[Records drawn from a dataset]
---------------

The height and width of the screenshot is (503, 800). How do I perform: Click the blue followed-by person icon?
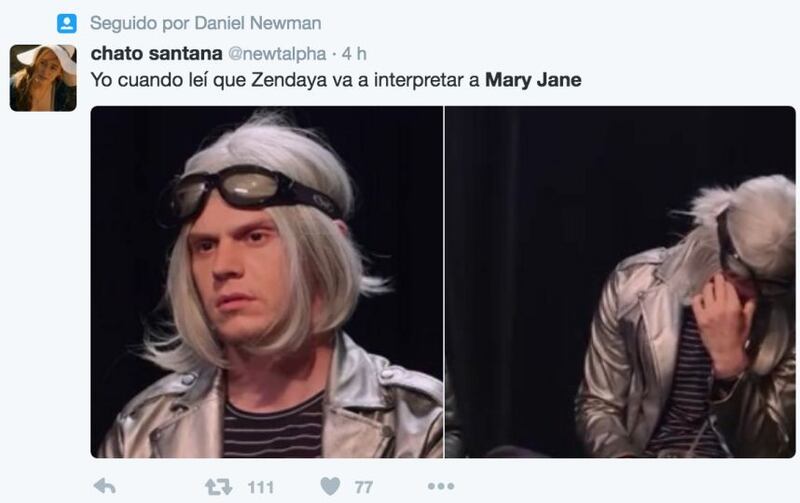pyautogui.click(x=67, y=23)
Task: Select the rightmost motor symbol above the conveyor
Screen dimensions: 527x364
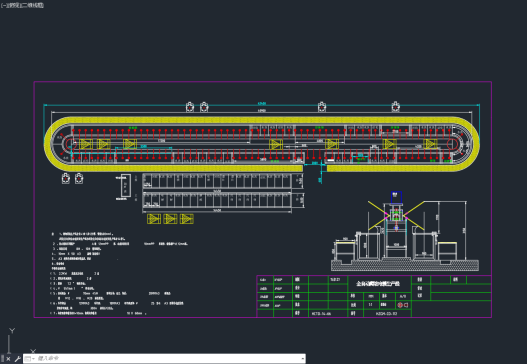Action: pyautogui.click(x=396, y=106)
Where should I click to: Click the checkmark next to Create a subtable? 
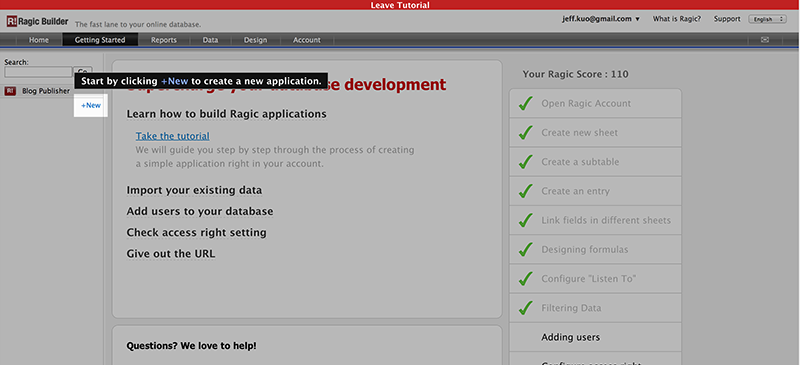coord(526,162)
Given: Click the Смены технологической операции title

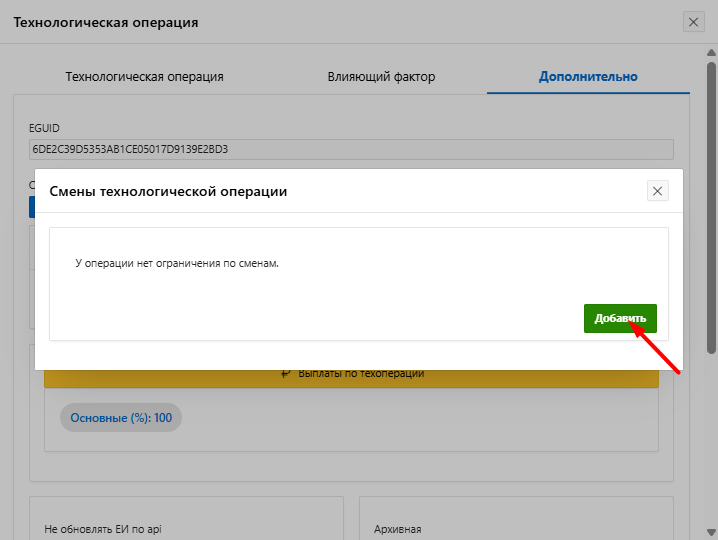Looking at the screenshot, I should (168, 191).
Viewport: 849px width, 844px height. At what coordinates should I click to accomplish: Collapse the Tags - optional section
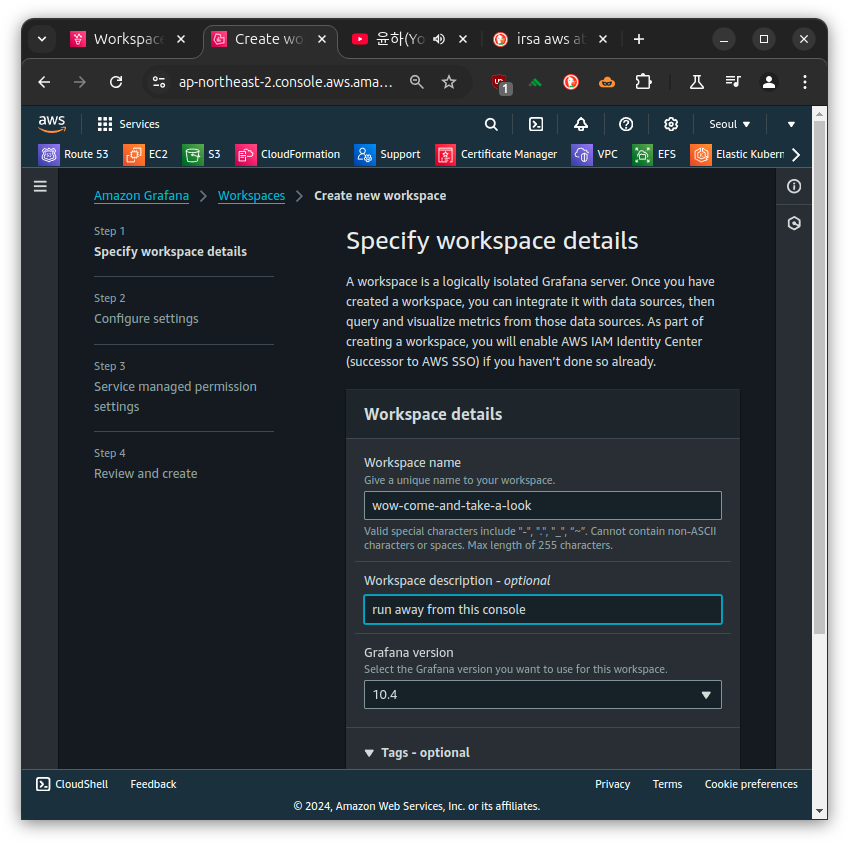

---------------

__TASK DESCRIPTION__:
Verbatim copy without images: write the records above out in full.

__EXPECTED ANSWER__:
The height and width of the screenshot is (503, 800). How do I perform: Click the blue followed-by person icon?
pyautogui.click(x=67, y=23)
Task: Select the rightmost motor symbol above the conveyor
Screen dimensions: 527x364
Action: pyautogui.click(x=396, y=106)
Where should I click to: Click the checkmark next to Create a subtable? 
coord(526,162)
Given: Click the Смены технологической операции title

Looking at the screenshot, I should (168, 191).
Viewport: 849px width, 844px height. At what coordinates should I click to accomplish: Collapse the Tags - optional section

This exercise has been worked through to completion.